> [What the exercise asks]: Starting with the first line of the items and going on through the line with "Action: coord(667,250)", output those lines as a Markdown table with the columns Row and Text, numbering each line and leaving out any blank ones.

"""

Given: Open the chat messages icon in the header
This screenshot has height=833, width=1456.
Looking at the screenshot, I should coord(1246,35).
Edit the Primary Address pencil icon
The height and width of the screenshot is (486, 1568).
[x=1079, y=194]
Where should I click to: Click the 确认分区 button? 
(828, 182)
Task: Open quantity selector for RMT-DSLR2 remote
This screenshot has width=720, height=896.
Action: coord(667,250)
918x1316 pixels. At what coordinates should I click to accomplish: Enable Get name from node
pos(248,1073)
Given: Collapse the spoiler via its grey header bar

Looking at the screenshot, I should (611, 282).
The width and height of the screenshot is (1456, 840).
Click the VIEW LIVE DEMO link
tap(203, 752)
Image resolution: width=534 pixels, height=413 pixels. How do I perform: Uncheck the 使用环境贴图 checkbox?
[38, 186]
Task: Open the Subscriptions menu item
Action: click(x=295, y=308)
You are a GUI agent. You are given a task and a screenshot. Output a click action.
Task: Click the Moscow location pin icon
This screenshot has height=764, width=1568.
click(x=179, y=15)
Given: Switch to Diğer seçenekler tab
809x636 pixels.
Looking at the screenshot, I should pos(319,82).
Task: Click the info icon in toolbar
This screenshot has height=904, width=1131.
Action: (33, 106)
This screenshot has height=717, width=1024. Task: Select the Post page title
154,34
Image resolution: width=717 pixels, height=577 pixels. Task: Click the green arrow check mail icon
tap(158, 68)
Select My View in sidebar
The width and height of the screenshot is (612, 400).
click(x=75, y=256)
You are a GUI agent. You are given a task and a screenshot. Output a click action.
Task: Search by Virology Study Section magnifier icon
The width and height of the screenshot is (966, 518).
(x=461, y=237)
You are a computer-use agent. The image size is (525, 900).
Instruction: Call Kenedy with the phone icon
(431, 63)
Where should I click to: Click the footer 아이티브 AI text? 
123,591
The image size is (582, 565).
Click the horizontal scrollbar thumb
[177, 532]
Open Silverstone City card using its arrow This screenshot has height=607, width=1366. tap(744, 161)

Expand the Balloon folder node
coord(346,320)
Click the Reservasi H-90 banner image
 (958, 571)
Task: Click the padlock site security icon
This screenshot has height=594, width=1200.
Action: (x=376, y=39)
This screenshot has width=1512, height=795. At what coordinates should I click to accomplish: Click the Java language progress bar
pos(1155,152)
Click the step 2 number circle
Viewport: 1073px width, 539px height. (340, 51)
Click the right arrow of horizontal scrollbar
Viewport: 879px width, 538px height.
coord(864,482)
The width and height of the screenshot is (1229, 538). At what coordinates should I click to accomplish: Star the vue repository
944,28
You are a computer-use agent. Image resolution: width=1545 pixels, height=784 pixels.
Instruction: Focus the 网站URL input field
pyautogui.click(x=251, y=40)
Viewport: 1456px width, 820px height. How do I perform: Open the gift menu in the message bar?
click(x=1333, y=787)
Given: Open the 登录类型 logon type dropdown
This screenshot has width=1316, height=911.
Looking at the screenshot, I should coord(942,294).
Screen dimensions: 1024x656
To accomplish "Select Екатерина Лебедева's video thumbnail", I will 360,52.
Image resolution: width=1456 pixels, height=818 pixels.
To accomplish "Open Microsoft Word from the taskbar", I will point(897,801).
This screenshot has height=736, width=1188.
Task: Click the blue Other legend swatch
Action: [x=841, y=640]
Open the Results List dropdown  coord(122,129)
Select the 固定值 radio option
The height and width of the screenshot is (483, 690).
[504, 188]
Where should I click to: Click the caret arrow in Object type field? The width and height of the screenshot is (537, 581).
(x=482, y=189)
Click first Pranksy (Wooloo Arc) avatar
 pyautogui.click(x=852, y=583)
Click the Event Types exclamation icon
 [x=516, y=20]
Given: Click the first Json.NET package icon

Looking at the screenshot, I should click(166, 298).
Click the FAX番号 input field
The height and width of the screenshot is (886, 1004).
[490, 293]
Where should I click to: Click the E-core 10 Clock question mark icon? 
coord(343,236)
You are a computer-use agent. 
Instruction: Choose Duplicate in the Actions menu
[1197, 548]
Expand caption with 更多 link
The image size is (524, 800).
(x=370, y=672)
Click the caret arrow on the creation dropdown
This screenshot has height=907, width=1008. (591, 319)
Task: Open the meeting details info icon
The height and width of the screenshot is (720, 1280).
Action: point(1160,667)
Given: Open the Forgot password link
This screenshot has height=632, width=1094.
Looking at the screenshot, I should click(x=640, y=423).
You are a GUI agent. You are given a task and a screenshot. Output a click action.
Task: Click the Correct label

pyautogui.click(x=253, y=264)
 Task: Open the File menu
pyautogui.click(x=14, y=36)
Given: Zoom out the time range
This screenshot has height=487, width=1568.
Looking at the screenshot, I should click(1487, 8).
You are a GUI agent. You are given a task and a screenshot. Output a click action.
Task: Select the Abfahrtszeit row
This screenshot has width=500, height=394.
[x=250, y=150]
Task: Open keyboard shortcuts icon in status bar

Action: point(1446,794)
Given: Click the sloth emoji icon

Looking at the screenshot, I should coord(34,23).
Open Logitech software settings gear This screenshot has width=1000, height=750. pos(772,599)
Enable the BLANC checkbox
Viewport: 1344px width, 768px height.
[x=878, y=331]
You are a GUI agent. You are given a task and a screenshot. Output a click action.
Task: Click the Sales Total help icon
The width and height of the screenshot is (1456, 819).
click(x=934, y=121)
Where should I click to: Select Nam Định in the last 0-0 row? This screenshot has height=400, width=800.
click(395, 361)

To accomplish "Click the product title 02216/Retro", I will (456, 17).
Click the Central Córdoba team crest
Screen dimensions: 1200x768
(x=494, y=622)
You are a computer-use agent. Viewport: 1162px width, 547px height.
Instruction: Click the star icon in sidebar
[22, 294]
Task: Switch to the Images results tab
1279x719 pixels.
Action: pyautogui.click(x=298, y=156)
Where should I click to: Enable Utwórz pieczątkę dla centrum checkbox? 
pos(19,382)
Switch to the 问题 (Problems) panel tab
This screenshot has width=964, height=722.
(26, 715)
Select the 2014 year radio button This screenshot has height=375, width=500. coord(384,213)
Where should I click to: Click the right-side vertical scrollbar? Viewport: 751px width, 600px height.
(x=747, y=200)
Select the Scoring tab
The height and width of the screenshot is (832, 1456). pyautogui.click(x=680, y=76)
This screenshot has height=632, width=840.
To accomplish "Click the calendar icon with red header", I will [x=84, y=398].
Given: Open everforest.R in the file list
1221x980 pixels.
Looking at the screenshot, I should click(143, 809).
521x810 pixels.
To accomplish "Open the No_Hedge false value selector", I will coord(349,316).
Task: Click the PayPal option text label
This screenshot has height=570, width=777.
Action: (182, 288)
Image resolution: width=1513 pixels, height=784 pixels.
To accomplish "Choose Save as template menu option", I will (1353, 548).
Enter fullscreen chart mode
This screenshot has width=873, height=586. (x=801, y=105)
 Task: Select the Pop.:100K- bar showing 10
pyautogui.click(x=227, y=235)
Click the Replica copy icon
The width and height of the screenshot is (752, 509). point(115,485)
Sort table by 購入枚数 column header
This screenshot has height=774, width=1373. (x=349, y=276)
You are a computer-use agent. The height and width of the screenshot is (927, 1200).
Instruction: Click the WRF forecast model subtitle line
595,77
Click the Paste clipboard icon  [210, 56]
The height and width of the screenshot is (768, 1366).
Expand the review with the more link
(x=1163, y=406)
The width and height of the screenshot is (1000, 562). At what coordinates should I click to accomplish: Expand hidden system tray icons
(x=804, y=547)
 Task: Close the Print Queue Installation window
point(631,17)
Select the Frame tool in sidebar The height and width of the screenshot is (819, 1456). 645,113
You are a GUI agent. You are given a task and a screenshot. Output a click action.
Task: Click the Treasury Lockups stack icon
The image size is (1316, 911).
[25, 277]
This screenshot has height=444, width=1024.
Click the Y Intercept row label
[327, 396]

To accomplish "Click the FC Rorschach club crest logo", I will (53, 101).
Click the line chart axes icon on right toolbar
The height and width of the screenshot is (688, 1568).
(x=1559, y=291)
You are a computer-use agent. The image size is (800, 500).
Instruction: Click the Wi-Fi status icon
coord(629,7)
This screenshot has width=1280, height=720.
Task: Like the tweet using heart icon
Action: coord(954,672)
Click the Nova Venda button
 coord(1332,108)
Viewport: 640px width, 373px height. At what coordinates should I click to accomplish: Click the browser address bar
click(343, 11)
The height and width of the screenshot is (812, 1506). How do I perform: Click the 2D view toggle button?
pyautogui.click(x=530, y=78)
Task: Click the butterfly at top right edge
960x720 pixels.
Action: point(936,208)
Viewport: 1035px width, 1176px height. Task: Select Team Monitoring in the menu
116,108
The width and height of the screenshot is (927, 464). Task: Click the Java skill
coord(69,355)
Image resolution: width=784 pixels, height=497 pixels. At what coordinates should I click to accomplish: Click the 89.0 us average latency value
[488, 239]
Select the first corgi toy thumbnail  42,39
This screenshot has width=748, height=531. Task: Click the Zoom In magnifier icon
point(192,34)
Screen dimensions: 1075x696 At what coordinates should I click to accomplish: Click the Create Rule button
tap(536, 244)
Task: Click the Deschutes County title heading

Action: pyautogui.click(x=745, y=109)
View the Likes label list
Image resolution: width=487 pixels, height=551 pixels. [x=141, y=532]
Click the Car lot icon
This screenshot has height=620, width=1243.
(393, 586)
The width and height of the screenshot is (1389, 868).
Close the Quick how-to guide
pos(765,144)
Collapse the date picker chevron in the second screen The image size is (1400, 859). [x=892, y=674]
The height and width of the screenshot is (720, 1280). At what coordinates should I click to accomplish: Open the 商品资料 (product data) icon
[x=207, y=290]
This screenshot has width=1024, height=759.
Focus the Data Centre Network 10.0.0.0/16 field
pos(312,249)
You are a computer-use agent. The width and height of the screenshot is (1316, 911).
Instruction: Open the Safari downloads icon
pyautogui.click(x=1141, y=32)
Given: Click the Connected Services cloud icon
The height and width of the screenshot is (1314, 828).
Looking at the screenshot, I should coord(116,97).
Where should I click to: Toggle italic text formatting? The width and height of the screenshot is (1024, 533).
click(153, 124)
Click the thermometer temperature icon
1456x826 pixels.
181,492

"""

> [Task result]:
| Row | Text |
|---|---|
| 1 | Given: Open the chat messages icon in the header |
| 2 | This screenshot has height=833, width=1456. |
| 3 | Looking at the screenshot, I should coord(1246,35). |
| 4 | Edit the Primary Address pencil icon |
| 5 | The height and width of the screenshot is (486, 1568). |
| 6 | [x=1079, y=194] |
| 7 | Where should I click to: Click the 确认分区 button?  |
| 8 | (828, 182) |
| 9 | Task: Open quantity selector for RMT-DSLR2 remote |
| 10 | This screenshot has width=720, height=896. |
| 11 | Action: coord(667,250) |